Sistem tabek serupa itu dapat berlaku karena didukung sumber air banda yang mengalir bersih tanpa hambatan dari hulu lalu masuk ke tabek. Air ditabek itupun akan mengalir kembali ke hilir, bisa jadi ke tabek lain, ke sawah, atau lepas begitu saja. Kontinuitasnya akan dipelihara dengan gotong royong anak-anak nagari membersihkan tali banda, memastikan air mengalir dengan lancar ke tempatnya. Dua hal yang pertama merupakan mekanisme alam yang kemudian secara fisik direkayasa pemanfaatannya dan kemudian berturut-turut dipelihara melalui mekanisme sosial gotong royong.

Pada penjelasan serupa ini air menempatkan dirinya sebagai suatu kebutuhan utama masyarakat, menguasai hajat hidup orang banyak sehingga pemanfaatan dan penggeloalaannya diatur dengan teknik pengairan sedemikian rupa. Referensi yang saya baca, terutama dalam buku Madilognya Tan Malaka disebutkan teknik pengairan Minangkabau melebihi teknik pengairan Jawa dan bagian Asia lainnya, apakah yang dimaksudnya adalah teknik pengairan tabek ini ? saya tak tahu pasti dan hanya bisa menduga. Atau justru kedalam bagian lain, dimana arus airnya dimanfaatkan sebagai pengerak kincir air, penganti mesin dynamo memisahkan gabah menjadi beras atau menumbuknya menjadi tepung, seperti yang dilakukan kakek moyangku yang bernama Inyiak Kincia. Atau pada kecerdikan mekanik lainnya, yang secara pantastis membendung air sungai yang tak dapat mengalir langsung ke sawah-sawah yang lebih tinggi dari sumber air, diarahkan ke kincir, lalu puntarannya memindahkan literan air sedikit demi sedikit ke parit-parit mengaliri pesawahan penduduk.

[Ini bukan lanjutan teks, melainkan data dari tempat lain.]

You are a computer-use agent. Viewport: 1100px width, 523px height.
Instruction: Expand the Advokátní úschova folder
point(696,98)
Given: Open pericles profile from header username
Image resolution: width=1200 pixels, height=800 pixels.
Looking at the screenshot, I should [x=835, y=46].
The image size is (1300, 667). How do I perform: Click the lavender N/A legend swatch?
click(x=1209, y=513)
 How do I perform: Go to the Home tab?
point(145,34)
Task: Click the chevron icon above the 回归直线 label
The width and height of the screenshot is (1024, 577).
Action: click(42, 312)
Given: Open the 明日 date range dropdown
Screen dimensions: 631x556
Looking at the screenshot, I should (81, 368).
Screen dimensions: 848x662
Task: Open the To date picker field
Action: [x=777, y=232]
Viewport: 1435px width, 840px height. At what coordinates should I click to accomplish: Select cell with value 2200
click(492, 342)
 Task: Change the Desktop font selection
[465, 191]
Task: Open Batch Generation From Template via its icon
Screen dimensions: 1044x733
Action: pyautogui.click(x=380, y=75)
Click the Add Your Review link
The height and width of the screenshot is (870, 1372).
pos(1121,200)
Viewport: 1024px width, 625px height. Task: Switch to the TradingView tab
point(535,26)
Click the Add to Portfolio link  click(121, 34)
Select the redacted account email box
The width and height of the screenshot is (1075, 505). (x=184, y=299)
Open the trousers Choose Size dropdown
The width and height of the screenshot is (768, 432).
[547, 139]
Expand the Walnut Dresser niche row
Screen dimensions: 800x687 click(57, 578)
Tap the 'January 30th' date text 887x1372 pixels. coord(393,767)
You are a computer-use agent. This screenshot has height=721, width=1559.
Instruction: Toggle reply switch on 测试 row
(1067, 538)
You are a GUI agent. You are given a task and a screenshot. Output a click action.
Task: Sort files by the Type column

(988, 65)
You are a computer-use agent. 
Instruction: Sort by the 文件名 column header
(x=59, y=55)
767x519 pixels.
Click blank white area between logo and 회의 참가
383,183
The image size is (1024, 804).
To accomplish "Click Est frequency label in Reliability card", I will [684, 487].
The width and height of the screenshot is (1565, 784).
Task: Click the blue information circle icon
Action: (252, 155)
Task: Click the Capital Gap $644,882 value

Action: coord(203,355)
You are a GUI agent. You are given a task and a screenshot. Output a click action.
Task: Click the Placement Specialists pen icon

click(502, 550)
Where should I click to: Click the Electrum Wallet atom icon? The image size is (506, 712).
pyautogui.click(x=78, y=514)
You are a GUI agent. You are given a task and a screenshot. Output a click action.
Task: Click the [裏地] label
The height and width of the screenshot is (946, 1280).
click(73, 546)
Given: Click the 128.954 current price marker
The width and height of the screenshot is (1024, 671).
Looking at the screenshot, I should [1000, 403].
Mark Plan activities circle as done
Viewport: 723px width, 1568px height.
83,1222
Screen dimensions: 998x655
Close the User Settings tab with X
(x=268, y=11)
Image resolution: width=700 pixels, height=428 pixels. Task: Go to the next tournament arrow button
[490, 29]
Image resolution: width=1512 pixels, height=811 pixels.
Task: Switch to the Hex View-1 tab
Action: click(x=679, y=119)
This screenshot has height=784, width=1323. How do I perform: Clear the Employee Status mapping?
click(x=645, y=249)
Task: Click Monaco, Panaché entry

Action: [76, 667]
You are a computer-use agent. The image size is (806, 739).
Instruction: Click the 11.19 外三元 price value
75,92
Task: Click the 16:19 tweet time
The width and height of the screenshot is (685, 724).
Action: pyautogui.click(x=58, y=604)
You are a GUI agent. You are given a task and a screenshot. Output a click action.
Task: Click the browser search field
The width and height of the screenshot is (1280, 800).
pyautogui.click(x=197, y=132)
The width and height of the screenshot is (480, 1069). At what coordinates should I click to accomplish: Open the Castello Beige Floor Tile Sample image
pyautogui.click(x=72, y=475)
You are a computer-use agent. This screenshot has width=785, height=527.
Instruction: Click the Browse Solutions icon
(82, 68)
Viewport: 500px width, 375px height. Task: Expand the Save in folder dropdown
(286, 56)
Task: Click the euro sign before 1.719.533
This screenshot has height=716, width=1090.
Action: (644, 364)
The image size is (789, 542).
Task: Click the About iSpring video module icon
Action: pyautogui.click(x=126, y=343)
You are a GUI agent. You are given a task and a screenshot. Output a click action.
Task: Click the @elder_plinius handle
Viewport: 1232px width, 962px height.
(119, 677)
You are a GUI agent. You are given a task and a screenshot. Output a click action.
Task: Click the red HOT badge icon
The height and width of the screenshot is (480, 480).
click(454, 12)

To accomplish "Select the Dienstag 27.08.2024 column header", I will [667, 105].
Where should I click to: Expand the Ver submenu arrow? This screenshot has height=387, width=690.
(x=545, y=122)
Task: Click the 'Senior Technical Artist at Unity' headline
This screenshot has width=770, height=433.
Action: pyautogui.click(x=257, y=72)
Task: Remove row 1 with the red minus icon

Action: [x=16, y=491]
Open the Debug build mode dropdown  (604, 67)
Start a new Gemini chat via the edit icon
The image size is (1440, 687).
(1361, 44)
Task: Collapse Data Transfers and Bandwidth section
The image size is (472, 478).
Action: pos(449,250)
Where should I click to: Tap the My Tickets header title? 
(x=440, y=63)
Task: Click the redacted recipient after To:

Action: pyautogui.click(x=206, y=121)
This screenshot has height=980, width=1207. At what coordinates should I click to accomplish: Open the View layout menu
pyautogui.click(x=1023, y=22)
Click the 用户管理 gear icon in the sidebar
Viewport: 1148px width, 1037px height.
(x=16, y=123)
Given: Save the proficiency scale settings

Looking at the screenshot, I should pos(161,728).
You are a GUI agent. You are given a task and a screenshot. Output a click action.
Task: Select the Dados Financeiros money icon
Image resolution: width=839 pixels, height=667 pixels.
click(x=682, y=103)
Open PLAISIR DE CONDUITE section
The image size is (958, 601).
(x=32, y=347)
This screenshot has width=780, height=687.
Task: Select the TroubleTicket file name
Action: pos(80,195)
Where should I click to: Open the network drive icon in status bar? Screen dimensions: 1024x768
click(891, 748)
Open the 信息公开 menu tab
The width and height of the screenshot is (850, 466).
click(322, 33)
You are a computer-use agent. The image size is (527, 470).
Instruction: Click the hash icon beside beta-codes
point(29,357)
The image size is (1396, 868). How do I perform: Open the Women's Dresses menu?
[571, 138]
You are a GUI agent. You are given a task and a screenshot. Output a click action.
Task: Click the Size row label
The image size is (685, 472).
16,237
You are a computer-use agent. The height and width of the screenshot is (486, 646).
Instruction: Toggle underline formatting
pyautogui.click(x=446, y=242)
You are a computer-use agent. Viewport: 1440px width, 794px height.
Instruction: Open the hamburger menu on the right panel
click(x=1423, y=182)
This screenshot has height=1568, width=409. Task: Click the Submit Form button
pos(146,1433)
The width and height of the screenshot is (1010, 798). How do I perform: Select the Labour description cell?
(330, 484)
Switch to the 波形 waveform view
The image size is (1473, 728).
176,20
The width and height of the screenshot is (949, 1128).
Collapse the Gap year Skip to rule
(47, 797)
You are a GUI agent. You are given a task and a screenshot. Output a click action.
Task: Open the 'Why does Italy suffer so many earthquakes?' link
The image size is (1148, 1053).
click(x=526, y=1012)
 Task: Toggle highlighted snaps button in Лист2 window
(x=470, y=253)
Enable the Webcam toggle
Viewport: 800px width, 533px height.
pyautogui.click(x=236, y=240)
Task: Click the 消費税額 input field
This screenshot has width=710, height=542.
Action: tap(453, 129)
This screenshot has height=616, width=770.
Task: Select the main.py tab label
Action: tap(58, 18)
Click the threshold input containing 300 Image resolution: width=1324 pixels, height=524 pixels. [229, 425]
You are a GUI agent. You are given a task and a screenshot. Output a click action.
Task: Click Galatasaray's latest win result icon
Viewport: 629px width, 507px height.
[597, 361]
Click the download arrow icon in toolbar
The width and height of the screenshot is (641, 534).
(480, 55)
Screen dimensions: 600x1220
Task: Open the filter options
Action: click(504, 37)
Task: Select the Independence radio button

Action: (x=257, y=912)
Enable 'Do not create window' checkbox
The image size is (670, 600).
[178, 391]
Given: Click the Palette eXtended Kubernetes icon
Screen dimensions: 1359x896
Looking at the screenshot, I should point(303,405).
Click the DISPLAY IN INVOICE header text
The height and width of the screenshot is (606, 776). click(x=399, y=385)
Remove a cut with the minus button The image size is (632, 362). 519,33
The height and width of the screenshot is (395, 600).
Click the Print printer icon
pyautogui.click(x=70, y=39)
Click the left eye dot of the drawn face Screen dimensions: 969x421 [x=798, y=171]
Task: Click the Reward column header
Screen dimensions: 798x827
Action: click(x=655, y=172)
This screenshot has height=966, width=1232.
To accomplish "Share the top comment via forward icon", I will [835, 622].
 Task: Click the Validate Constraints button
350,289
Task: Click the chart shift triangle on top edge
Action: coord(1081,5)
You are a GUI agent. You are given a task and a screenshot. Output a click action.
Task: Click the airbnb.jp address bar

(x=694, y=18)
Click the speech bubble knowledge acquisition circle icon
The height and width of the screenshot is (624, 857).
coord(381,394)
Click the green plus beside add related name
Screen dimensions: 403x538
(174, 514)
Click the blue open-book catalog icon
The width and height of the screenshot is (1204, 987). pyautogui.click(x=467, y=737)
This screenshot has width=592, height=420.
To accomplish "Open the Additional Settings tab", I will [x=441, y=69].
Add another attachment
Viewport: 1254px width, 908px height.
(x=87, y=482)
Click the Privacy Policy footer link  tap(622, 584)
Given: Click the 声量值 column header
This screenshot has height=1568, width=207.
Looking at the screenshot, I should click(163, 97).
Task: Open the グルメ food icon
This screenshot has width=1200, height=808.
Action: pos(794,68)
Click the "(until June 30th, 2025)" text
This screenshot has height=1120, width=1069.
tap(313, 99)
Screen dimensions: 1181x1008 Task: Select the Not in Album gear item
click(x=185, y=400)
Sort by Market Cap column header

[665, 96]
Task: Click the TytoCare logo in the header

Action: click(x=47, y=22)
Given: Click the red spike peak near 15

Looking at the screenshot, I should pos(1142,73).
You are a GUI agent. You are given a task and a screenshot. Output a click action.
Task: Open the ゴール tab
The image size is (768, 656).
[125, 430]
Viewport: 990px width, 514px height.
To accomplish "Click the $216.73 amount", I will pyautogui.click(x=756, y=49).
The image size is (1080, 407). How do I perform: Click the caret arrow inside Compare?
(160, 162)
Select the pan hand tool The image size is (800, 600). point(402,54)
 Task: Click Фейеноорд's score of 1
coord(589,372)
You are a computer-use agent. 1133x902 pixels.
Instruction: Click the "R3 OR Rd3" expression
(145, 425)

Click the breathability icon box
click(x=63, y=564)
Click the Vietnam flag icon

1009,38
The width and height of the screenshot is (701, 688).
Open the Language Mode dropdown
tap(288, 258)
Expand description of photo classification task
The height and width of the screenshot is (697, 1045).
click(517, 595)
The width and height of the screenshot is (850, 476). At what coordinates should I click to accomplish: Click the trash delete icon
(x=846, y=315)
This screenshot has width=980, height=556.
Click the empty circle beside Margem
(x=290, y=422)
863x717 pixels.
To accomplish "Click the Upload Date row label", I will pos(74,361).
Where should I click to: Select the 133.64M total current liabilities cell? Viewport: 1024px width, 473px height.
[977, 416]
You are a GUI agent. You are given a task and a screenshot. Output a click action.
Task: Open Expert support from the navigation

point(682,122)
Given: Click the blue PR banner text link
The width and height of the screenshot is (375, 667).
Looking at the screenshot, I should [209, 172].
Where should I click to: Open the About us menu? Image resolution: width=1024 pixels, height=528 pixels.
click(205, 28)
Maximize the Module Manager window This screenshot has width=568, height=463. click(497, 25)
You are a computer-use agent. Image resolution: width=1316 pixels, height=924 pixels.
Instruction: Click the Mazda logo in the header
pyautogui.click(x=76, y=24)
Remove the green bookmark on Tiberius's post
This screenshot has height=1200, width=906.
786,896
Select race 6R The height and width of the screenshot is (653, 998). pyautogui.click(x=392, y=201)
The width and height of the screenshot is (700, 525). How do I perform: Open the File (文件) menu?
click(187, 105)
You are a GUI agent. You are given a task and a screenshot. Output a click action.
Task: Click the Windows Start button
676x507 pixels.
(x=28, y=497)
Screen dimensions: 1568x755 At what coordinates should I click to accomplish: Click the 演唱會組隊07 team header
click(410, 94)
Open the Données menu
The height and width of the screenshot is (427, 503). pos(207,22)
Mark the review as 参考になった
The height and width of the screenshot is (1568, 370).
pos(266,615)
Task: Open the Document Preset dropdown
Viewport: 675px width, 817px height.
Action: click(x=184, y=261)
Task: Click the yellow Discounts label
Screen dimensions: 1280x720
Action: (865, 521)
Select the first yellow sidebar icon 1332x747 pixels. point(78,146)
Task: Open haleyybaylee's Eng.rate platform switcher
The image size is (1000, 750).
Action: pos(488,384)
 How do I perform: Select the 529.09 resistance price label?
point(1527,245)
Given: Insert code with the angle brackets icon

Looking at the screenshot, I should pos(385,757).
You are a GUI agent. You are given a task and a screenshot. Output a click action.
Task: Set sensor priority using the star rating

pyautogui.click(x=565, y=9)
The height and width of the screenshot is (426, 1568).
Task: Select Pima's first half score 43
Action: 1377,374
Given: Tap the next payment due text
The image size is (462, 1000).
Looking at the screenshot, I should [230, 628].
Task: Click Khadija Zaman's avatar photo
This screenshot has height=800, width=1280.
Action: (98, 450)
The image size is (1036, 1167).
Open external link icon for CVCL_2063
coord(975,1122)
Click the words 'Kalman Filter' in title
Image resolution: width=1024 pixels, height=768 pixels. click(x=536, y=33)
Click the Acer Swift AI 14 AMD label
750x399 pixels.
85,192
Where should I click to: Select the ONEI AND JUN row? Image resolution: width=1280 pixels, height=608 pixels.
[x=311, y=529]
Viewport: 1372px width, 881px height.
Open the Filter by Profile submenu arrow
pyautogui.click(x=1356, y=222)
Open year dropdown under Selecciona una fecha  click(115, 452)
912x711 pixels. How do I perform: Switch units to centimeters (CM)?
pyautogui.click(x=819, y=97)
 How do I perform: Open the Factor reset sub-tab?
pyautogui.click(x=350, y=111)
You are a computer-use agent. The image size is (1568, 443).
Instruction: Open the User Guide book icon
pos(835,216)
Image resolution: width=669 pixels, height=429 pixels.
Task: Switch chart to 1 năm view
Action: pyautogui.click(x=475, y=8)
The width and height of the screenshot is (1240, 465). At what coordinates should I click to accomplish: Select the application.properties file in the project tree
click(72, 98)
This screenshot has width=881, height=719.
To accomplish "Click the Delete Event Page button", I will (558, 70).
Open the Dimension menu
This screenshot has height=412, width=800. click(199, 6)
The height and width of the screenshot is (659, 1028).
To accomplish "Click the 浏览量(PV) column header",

Tapi sekarang sepertinya warisan agraris itu tidak banyak lagi tersisa. Sepanjang jalan menuju Bukittingi, mulai dari jalan Kota Baru sampai persimpangan Jambu Air, kalau tak mau dibilang tak ada, tak banyak lagi tabek-tabek tersisa, tak banyak lagi rombongan ibu-ibu mencuci pakaian disepetak batu pinggiran tabek sepanjang jalan itu. Airnya mulai menghijau, ada juga yang kering atau sengaja dikeringkan berganti tonggak-tonggak beton rumah batu, sawah-sawah dipepet diganti deretan ruko.

Jangan tanya dengan apa yang terjadi dikampung Amak ku, kampung tempat Amak lahir dan tinggal berumah, air dihulu tak dapat lagi diandalkan, tali banda dipenuhi sampah-sampah plastik, kotoran dari arah pasar. Sepertinya mekanisme sosial gotong royong tali banda tak lagi mempan manakala daerah hulu tak terjaga, diobrak abrik ketidakpedulian dan ruahnya pendatang yang tak bisa dibatasi.

Kegiatan mandi dan mencuci di tabek yang semula merupakan arena sosial, pelan tapi pasti bakalan menjadi kisah nostalgia semata, berpindah menjadi aktivitas personal dirumah-rumah, dengan konsep kamar personal, bahkan dilengkapi kamar mandi didalamnya, dengan putaran dinamo mesin cuci dan sumber air dari jaringan PDAM dan air sumur yang telah diterima kehadirannya.

Dan ketika kita merasa tidak puas dengan apa yang terjadi dengan hari ini dan tak dapat membayangkan dengan jelas gambaran masa depan, atau malah membayangkannya lebih buruk dari hari ini, banyak dari kita menoleh kebelakang, pada kenangan, bernostalgia, beromantisme pada masa lalu berharap mendapat kenyamanan, pada saat inilah mimpi berlaku surut, mimpi dengan alam kehidupan yang dulu seperti aku memimpikan betapa indahnya dihari tua tinggal dialam pedesaan, sawah menghampar didepan mata, tabek dengan suara gemercik air tak henti terdengar dikesunyian pedesaan.

Sementara sebagian orang-orang dikampung mempunyai gambaran mimpi dunianya yang lain, lepas dari kotak alam pedesaan, memimpikan kota datang ke desa. Sebagian lain tak bisa menolaknya, kota telah dibenamkan dibenak kita tanpa kompromi sebagai keharusan, sebagai buah pembangunan, sebagai bukti kehadiran pemerintah.